▶ Travail à faire:
A – Dans le texte sur les visas des religieux en Terre sainte, quand Israël a-t-il conclu son accord fondamental avec le Saint-Siège ?
B – Poursuivez, s'il vous plaît, le texte sur les visas des religieux en Terre sainte à partir de sa dernière phrase.

Le quotidien israélien Haaretz du 30 mars 2004 a créé la surprise en révélant qu’un moine et deux religieuses avaient été récemment arrêtés et détenus par la police israélienne, au motif qu’ils résidaient illégalement en Israël.
L’auteur de l’article s’était entretenu auparavant avec le Père David Jaeger, porte-parole de la Custodie en Terre Sainte, une importante institution catholique qui a son siège dans la vieille ville de Jérusalem et est confiée à l’ordre des Franciscains, soit 1.217 des 3000 religieux et religieuses catholiques présents dans les Territoires palestiniens occupés et en Israël, répartis dans trois cent vingt-huit couvents et qui gèrent notamment sept hôpitaux, onze dispensaires et soixante-dix écoles. Le Père Jaeger a précisé qu’à la mi-mars cent trente religieux et religieuses, dont certains résidant en Israël ou dans les Territoires palestiniens occupés de longue date, se trouvaient effectivement en situation irrégulière, faute du renouvellement de leur visa par les autorités israéliennes. Il s’agit là pour l’essentiel de religieux originaires du monde arabe, mais aussi d’occidentaux connus pour leur sympathie envers le peuple palestinien.
Le Père Jaeger a déclaré que cette attitude des autorités israéliennes « a des implications internationales car l’Eglise en Terre sainte représente des catholiques du monde entier » et que l’Etat d’Israël viole ainsi les dispositions de l’accord fondamental qu’il a conclu avec le Saint-Siège le 30 décembre 1993, notamment celles qui reconnaissent à l’Eglise le droit d’exercer ses activités religieuses, éducatives et caritatives en Terre sainte et d’y disposer du personnel nécessaire.
Prenant la parole le 2 avril sur les ondes de Radio Vatican dont il est le président d’honneur, le cardinal Roberto Tucci a dénoncé vigoureusement le fait par Israël de ne pas renouveler les visas arrivés à terme de nombre de religieux et religieuses, tout en demandant aux églises européennes et américaines d’utiliser tous les moyens de pression possible pour soutenir l’Eglise en Israël et dans les Territoires occupés.

▶ Données fournies:
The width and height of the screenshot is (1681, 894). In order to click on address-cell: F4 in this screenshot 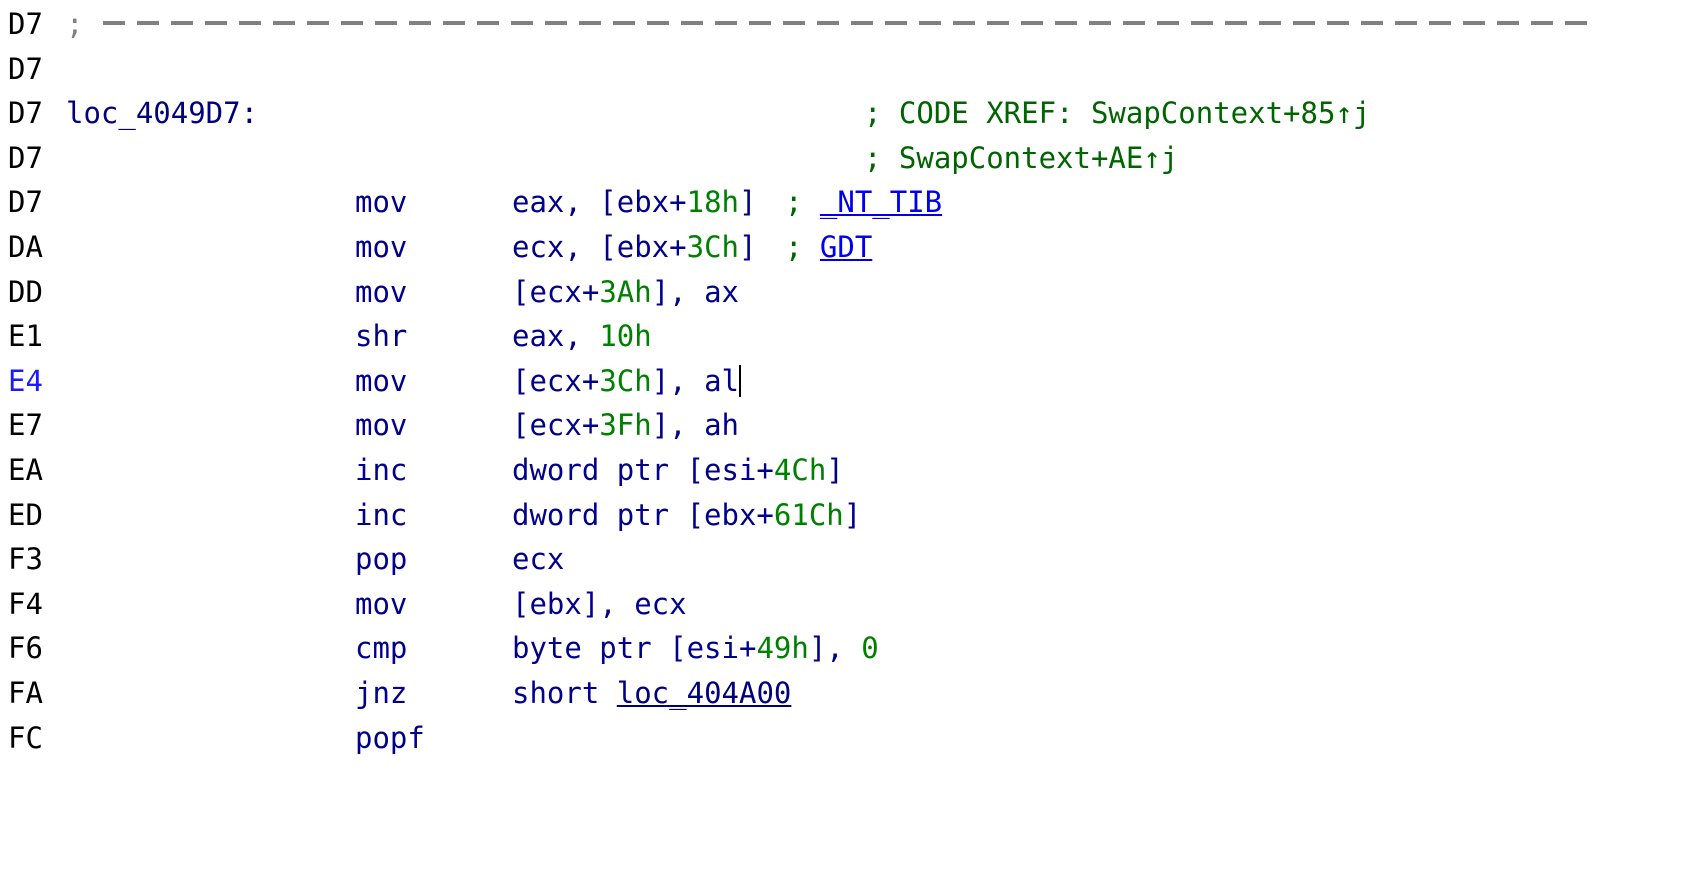, I will do `click(26, 604)`.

▶ Réponses dans l'ordre:
A – Le 30 décembre 1993.

B –
Le problème s’était déjà présenté, ponctuellement, au cours des deux années précédentes, à l’Eglise catholique et aux autres institutions chrétiennes, les protestants de différentes dénominations assurant une présence à peu près équivalente, pour des renouvellements de visas ou des demandes de délivrance de visas , au profit de leurs membres et des laïcs qui les aident à remplir leurs missions caritatives et éducatives. Mais les unes et les autres avaient mis ces difficultés sur le compte du parti ultra-orthodoxe qui détenait le ministère de l’Intérieur israélien, le Shas, et sur sa volonté de « judaïser » Jérusalem, malgré les explications du ministère des Affaires étrangères israélien qui avançait des problèmes administratifs. Entre-temps un parti laïc, le Shinoui, a succédé au Shas au ministère de l’Intérieur israélien et la situation n’a fait qu’empirer. Le nombre ne cesse d’augmenter de visas expirés qui ne sont pas renouvelés. Et selon le Haaretz du 5 Mai, les autorités israéliennes ont refusé de renouveler le visa de Nancy Dismore, qui travaille depuis cinq ans pour le diocèse de l’Eglise épiscopalienne (anglicane) de Jérusalem où elle est directrice du bureau du développement et des communications.
Répondant à l’invitation du cardinal Tucci, cinquante responsables religieux américains adressent le 13 mai une lettre ouverte au Président Bush. Il s’agit notamment de responsables catholiques, mais aussi des dirigeants des églises protestantes « historiques », désignées ainsi par opposition aux fondamentalistes et autres télévangélistes, presbytérienne, luthérienne, méthodiste et bien sûr de l’église mennonite dont les Christian Peacemaker Teams assurent depuis 1995 une présence permanente d’au moins huit personnes à Hébron où le maire les a alors appelés.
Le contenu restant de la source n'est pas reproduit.